Last week or so I was talking with Charbile on Discord about how one thing about status effects in the OHR is a lack of feedback to the player. You hit the monster with the Sleep spell and maybe it shows a number, but unlike your player characters getting icons next to their HP indicators, icons don't appear on the enemies. And unless you want to program transmogrifications as counterattacks for every individual when hit with every single status move you have, their sprites or palettes won't change either. You also can't have heroes forced into their Weak/Dead positions by "Stun/Sleep" or have their palette changed to grayscale and flinching disabled by "Stone" status.

Various guards in Wandering Hamster getting their equipment rusted when hit with bubble spells was really interesting. But would you do this for every possible enemy/spell interaction in any but the shortest, smallest-scale RPGs? I know I wouldn't. I usually use a combination of 8-Bit Graphics Set and Vikings of Midgard mixed with my own sprite work (old and new) as needed because it's so much more expedient.

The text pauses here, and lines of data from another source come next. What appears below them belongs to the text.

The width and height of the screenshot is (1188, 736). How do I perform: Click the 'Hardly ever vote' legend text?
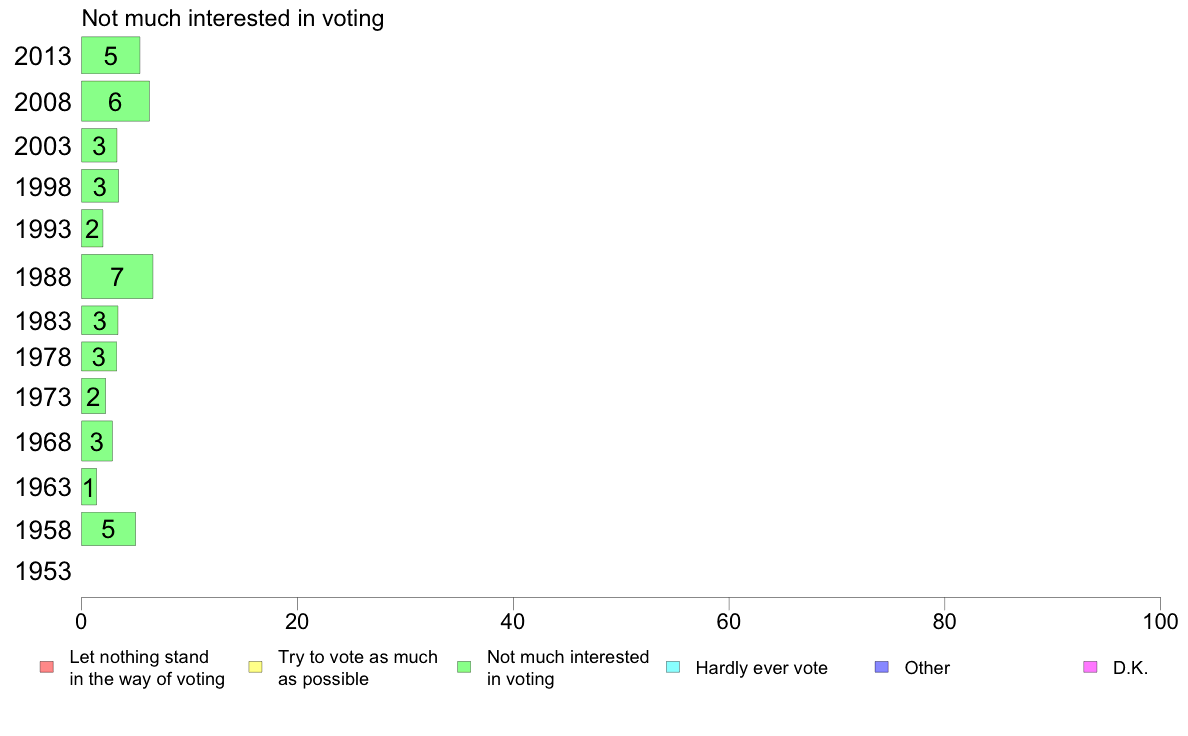point(761,668)
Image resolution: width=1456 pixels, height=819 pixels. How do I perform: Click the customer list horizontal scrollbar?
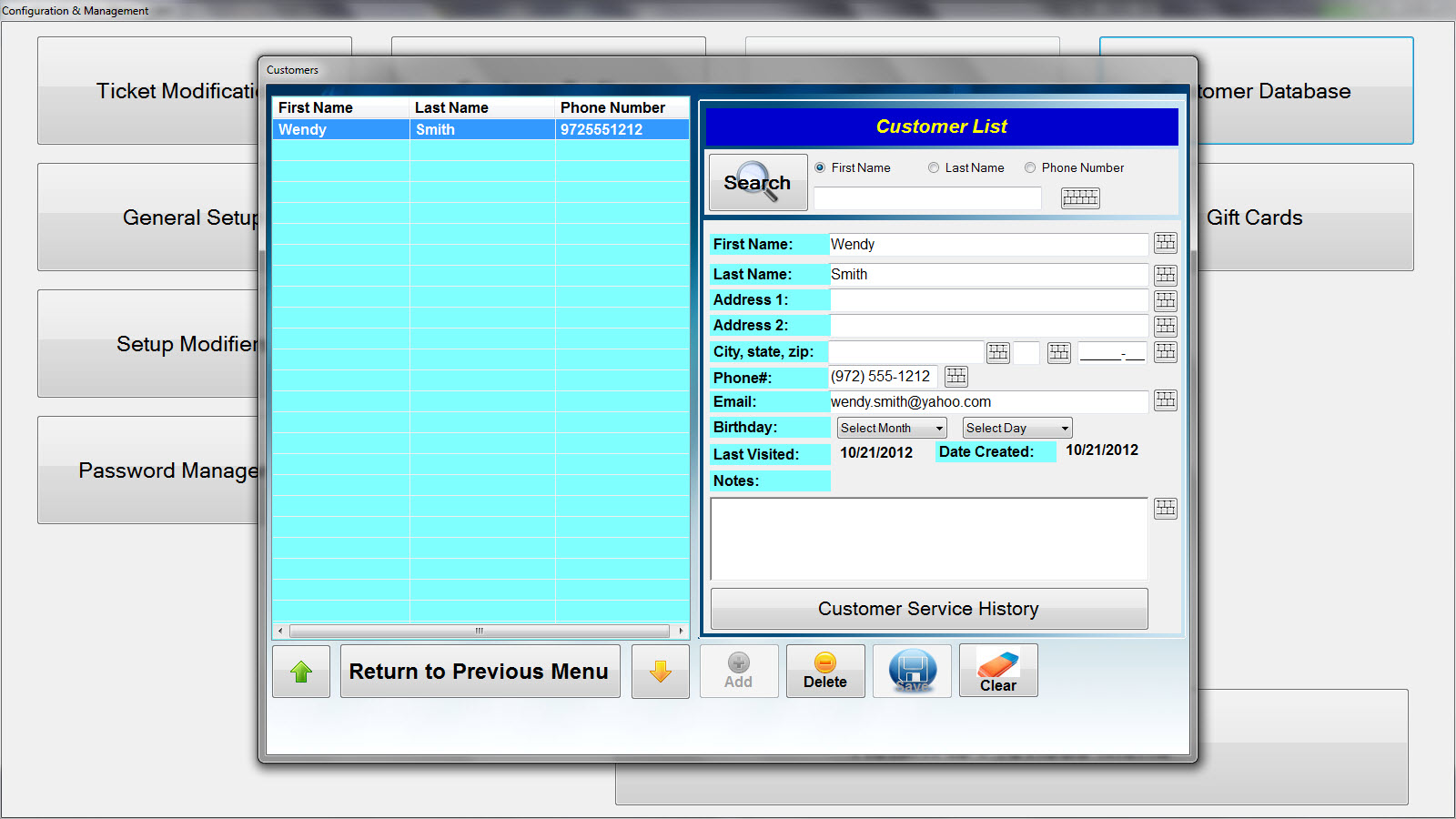pyautogui.click(x=480, y=631)
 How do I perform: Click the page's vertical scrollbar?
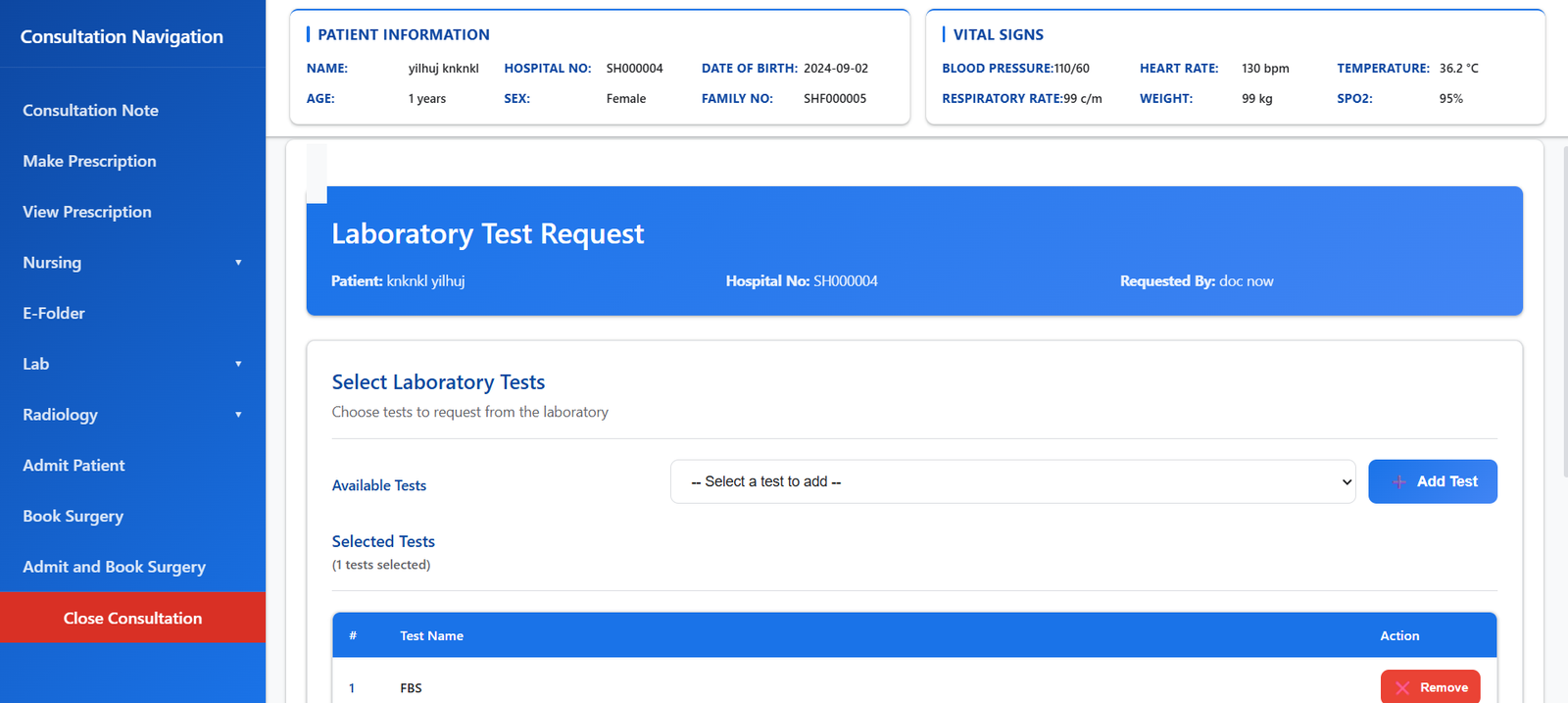(1564, 294)
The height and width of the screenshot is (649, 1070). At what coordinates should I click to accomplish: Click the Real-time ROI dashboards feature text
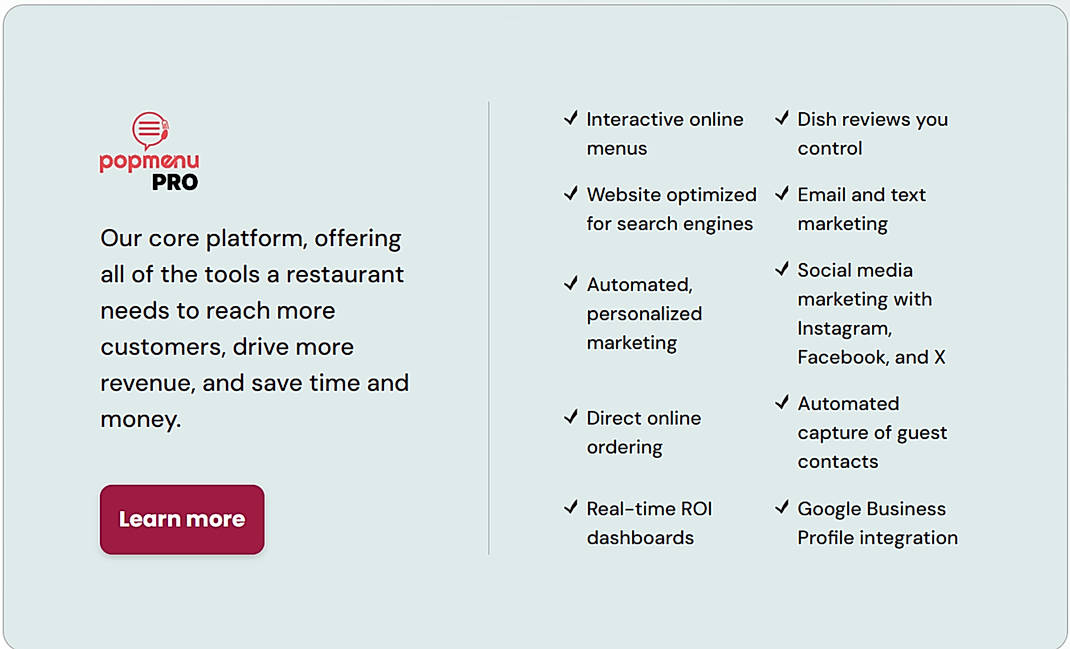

So the monster is "asleep" but unlike most commercial RPGs, there isn't a reminder text caption every time the enemy misses a turn due to sleep and a reminder text caption on the turn where they first wake up. The sprite doesn't change into a sleeping pose and you don't have like Pokemon with a three letter abbreviation like "PSN" "PAR" "SLP" "FRZ" or "BRN" next to their name/level/HP/experience bar. Stun and Mute are also a lot harder to comprehend or track in ATB mode than in turn-based mode - turns are a lot easier to keep track of than counting seconds (which I swear are sometimes ticks instead) for a status affliction's duration.

Probably the easiest feedback would be to make those icons appear either next to the monster's name when being aimed at or over the top of the sprite itself using the same icon, font color, and outline pixels they have on the heroes' HP bars. Just remembering "Okay, this is the mage that passed his Mute save, gotta kill him first" or "This is the monster that's asleep, time for the Thief to Coup de Grace him" - perhaps this being disabled by default for the purpose of retaining old aesthetics in old games.